As vendas da Maserati caíram 58% em apenas dois anos, com apenas 11.127 veículos entregues no ano passado. Este declínio dramático levanta sérias questões sobre o futuro da icónica marca de luxo italiana, que já vendeu quase 49.000 carros anualmente em 2017. A situação sublinha um desafio mais amplo: as marcas de luxo enfrentam uma concorrência intensa e uma dinâmica de mercado em mudança.
A espiral descendente
A crise atual é resultado de múltiplos fatores. Demanda fraca na China – onde as marcas de luxo ocidentais estão a perder terreno – combinada com Estados Unidos as tarifas afetaram fortemente as vendas. Contudo, a questão mais fundamental são os próprios erros estratégicos da Maserati. A empresa descontinuou três modelos principais (Ghibli, Quattroporte e Levante) nos últimos anos, eliminando um volume de vendas significativo.
A decisão de substituir os motores V8 fornecidos pela Ferrari por unidades menores de quatro cilindros também alienou os puristas, enquanto as tentativas subsequentes de corrigir isso com um V6 desafinado chegaram tarde demais.
Papel e planos futuros da Stellantis
A Maserati faz parte da Stellantis, um conglomerado que enfrenta marcas de baixo desempenho.

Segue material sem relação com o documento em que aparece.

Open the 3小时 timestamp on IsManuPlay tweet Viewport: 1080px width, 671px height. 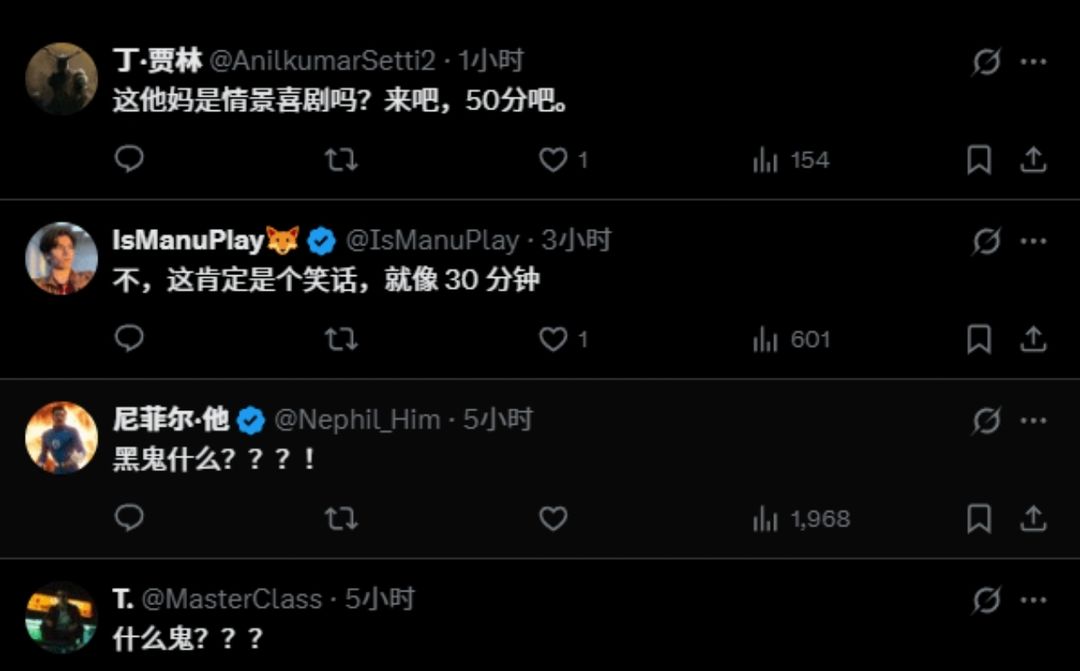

Persistem rumores de uma potencial reestruturação ou mesmo de vendas, embora a empresa tenha negado tais planos. O problema não é apenas a Maserati, mas a indústria automotiva em geral – especialmente à medida que as montadoras chinesas surgem com veículos de alta qualidade a preços mais baixos.
Para estancar a hemorragia, a Maserati irá agora co-desenvolver veículos com a Alfa Romeo, visando eficiência de custos. Um novo Levante está previsto para 2027, seguido de um Quattroporte em 2028, que também poderá substituir o descontinuado Ghibli. No entanto, estes planos por si só não resolverão o problema central.
O problema de marketing
O ex-CEO da Stellantis, Carlos Tavares, identificou a causa raiz: marketing deficiente. Ele argumentou que a Maserati carece de uma identidade de marca clara e não consegue transmitir a sua proposta de valor única.
“A Maserati não se trata apenas de carros esportivos, trata-se de gran turismo, qualidade de vida, dolce vita e tecnologia. Faltam-nos perspectivas e pistas.”
O caminho a seguir
Ressuscitar a Maserati requer mais do que apenas novos modelos; exige investimento estratégico e uma mensagem de marca convincente. Ainda não se sabe se a Stellantis irá comprometer os recursos necessários. A empresa deve competir em um segmento lotado com rivais com preços agressivos.
O significado histórico da Maserati justifica uma reviravolta, mas a empresa enfrenta uma batalha difícil num mercado que recompensa um posicionamento claro, preços competitivos e uma narrativa eficaz.